We let $\mathbb{D}\left({\mathfrak{P}}_{n,m}\right)$ be the algebra of all differential operators on ${\mathfrak{P}}_{n,m}$ that are invariant under Action (81) of $G{L}_{n,m}\left(\mathbb{R}\right)$. It is known that there is a canonical linear bijection of $S{\left({\mathfrak{p}}_{\diamond }\right)}^K$ onto $\mathbb{D}\left({\mathfrak{P}}_{n,m}\right)$. Identifying ${\mathfrak{p}}_{\diamond }$ with ${\mathfrak{p}}_{\diamond }^{\ast }$ by the above Isomorphism (92), we obtain a canonical linear bijection

$${\Psi }_{n,m}:\mathrm{Pol}{\left({\mathfrak{p}}_{\diamond }\right)}^{K_{♮}}⟶\mathbb{D}\left({\mathfrak{P}}_{n,m}\right)$$

(93)

of $\mathrm{Pol}{\left({\mathfrak{p}}_{\diamond }\right)}^{K_{♮}}$ onto $\mathbb{D}\left({\mathfrak{P}}_{n,m}\right)$. The map ${\Psi }_{n,m}$ is described explicitly as follows.

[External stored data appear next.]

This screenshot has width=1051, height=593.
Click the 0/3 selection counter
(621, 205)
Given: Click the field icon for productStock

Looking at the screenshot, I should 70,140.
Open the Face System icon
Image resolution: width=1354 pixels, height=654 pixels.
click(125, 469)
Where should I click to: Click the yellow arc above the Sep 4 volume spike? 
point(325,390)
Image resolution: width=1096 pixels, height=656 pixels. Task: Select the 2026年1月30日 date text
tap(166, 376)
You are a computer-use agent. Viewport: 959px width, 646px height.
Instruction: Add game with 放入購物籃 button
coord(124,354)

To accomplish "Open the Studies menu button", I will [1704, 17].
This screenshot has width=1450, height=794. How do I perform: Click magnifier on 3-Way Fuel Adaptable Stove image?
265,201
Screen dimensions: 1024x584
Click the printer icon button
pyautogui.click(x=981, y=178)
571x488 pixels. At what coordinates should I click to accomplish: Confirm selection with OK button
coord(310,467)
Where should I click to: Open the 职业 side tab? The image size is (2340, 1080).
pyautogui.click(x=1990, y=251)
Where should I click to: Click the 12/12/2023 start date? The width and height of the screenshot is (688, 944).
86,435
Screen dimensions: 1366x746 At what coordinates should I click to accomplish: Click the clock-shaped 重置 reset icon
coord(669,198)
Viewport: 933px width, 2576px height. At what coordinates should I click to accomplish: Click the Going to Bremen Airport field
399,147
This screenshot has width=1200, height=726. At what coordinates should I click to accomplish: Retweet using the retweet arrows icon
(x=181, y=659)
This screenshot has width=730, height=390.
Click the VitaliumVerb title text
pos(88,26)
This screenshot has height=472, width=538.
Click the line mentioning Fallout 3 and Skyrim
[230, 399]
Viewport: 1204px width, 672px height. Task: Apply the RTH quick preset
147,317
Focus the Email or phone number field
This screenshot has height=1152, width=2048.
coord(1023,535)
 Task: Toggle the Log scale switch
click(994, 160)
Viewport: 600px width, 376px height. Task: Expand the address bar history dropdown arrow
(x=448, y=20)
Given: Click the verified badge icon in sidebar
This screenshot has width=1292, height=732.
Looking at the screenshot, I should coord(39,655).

We put $N_{\diamond }=n(n+1)/2+mn-1$. We let $\left\{{\varsigma }_{\alpha }|1\le \alpha \le N_{\diamond }\right\}$ be a basis of ${\mathfrak{p}}_{\diamond }$. If $P\in \mathrm{Pol}{\left({\mathfrak{p}}_{\diamond }\right)}^{K_{♮}}$; then,

$$\left({\Psi }_{n,m}\left(P\right)f\right)\left(g{K}_{\diamond }\right)={\left[P\left({\displaystyle \frac{\partial }{\partial t_{\alpha }}}\right)f\left(g·\exp \left(\sum _{\alpha =1}^{N_{\diamond }}{t}_{\alpha }{\varsigma }_{\alpha }\right)K_{\diamond }\right)\right]}_{\left(t_{\alpha }\right)=0},$$

(94)

where $f\in C^{\infty }\left({\mathfrak{P}}_{n,m}\right)$. We refer to [4] (pp. 280–289). In general, it is very hard to express ${\Psi }_{n,m}\left(P\right)$ explicitly for a polynomial $P\in \mathrm{Pol}{\left({\mathfrak{p}}_{\diamond }\right)}^{K_{♮}}$.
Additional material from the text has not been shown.